DanLevy.net

Postgres Text Searching Guide 2026

The search tools already in your database, and when each one earns its keep.

Most teams use one Postgres search tool. Teams that know all three ship better search with less complexity — and avoid the costly detour to a dedicated search service they didn’t need yet.

This guide covers the full set of Postgres-native options: what each one does, when it’s the right fit, and how to layer them.


The Three Tools

Full-text search (tsvector / GIN index) is lexical. It tokenizes text into lexemes, stems them, and matches queries against the index. “Running” and “runs” collapse to the same lexeme. So do “dog” and “dogs.” The ranking function (ts_rank) rewards documents where query terms appear often or prominently.

Trigrams (pg_trgm) break strings into overlapping 3-character slices and measure how many slices two strings share. “Dan” → " da", "dan", "an ". “Micheal” and “Michael” share most of their trigrams, so similarity is high. This makes pg_trgm excellent at fuzzy name matching, typo tolerance, and autocomplete — the space where FTS performs poorly.

Exact-match indexes (B-tree, hash) handle primary keys, email addresses, IDs, SKUs, and anything where the answer is binary: it matches or it doesn’t. These don’t feel like “search,” but they belong in this conversation because the worst pattern is using fuzzy or semantic search for problems that have correct answers.

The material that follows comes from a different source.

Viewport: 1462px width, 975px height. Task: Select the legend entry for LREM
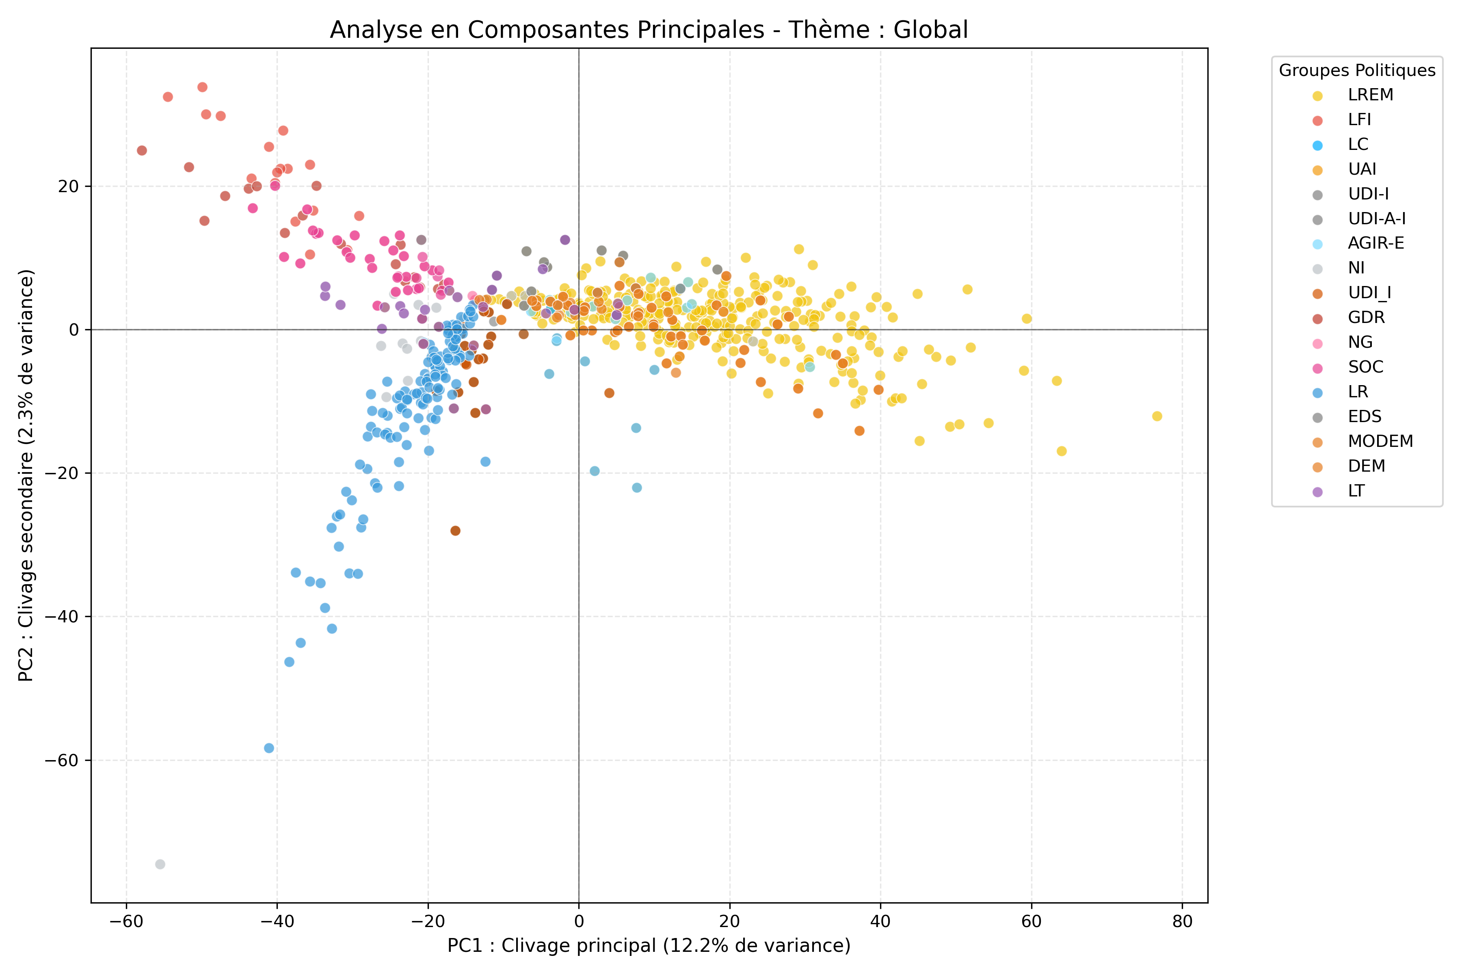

The choice isn’t about sophistication. It’s about matching the tool to the shape of the query.


When Full-Text Search Wins

Searching prose for keywords. Blog posts, documentation, product descriptions, support tickets, legal documents. FTS was designed for this shape of content: indexed, ranked retrieval over natural-language text.

Keyword-based user queries. Users type a search term, filter by tag, or browse by keyword. FTS handles that intent natively without any embedding infrastructure.

Ranked results without external dependencies. FTS indexes are fast, deterministic, and require no API calls. The relevance signal comes from term frequency weighted by field position.

Boolean filtering alongside search. FTS composes naturally with your existing query logic:

SELECT * FROM posts
WHERE search_vector @@ to_tsquery('english', 'postgres & performance')
AND category = 'tutorial'
AND published_at > NOW() - INTERVAL '6 months';

Setting Up FTS

-- Generated column keeps the index current automatically
ALTER TABLE posts ADD COLUMN search_vector tsvector
GENERATED ALWAYS AS (
setweight(to_tsvector('english', coalesce(title, '')), 'A') ||
setweight(to_tsvector('english', coalesce(body, '')), 'B')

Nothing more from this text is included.